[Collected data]
++++++++++
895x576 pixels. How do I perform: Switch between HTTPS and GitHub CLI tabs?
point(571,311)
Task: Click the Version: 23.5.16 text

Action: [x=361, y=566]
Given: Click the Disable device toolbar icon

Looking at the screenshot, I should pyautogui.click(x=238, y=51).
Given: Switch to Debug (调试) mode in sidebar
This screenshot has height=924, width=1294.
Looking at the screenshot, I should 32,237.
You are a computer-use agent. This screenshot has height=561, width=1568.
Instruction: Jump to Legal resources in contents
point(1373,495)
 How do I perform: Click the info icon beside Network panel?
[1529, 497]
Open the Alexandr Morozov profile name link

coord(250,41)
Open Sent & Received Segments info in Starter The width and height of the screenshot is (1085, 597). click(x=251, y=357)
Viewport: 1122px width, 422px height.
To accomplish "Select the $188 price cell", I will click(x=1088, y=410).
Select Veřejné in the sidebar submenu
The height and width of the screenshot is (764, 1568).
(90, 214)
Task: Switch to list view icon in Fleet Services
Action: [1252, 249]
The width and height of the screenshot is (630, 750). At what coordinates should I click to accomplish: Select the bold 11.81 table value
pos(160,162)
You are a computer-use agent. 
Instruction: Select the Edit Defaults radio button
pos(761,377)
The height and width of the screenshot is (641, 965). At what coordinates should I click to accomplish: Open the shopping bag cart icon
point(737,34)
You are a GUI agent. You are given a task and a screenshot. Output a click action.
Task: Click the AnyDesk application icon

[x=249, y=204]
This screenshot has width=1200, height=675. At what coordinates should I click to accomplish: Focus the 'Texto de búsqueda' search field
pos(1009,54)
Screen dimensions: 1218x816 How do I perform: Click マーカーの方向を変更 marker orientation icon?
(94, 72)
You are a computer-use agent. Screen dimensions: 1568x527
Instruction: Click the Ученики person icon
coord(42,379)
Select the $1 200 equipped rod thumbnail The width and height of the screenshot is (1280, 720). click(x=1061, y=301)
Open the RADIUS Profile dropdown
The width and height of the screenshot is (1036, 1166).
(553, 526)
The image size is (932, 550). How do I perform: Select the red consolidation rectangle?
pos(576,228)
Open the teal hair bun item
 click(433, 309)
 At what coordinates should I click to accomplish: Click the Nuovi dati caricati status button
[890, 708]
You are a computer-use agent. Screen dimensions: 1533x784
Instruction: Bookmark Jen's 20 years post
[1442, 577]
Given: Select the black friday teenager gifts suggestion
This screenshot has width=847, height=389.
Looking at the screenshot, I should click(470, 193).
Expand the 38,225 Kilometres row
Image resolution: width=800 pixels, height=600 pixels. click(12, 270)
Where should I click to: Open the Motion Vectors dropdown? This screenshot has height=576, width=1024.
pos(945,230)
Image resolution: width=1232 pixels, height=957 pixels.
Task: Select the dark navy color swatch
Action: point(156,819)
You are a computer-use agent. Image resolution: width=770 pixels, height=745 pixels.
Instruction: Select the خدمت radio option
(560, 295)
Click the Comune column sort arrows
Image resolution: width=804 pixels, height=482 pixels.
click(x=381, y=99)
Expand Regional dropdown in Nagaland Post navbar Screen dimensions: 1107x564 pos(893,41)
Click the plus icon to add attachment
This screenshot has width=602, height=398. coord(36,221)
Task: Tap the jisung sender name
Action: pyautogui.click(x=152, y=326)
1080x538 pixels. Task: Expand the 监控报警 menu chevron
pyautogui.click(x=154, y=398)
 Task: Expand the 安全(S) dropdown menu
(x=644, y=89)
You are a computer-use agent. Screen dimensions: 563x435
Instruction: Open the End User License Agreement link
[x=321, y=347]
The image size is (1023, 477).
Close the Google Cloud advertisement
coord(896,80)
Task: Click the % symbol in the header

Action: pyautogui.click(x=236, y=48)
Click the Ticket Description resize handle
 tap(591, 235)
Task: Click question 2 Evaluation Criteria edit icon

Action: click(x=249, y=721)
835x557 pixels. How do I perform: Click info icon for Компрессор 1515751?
++++++++++
[TASK INSTRUCTIONS]
From the entries above, give again exactly the lines running from the line with "Given: Switch to Debug (调试) mode in sidebar" to the line with "You are a GUI"; include both of those lines.

[TASK RESPONSE]
Given: Switch to Debug (调试) mode in sidebar
This screenshot has height=924, width=1294.
Looking at the screenshot, I should 32,237.
You are a computer-use agent. This screenshot has height=561, width=1568.
Instruction: Jump to Legal resources in contents
point(1373,495)
 How do I perform: Click the info icon beside Network panel?
[1529, 497]
Open the Alexandr Morozov profile name link

coord(250,41)
Open Sent & Received Segments info in Starter The width and height of the screenshot is (1085, 597). click(x=251, y=357)
Viewport: 1122px width, 422px height.
To accomplish "Select the $188 price cell", I will click(x=1088, y=410).
Select Veřejné in the sidebar submenu
The height and width of the screenshot is (764, 1568).
(90, 214)
Task: Switch to list view icon in Fleet Services
Action: [1252, 249]
The width and height of the screenshot is (630, 750). At what coordinates should I click to accomplish: Select the bold 11.81 table value
pos(160,162)
You are a computer-use agent. 
Instruction: Select the Edit Defaults radio button
pos(761,377)
The height and width of the screenshot is (641, 965). At what coordinates should I click to accomplish: Open the shopping bag cart icon
point(737,34)
You are a GUI agent. You are given a task and a screenshot. Output a click action.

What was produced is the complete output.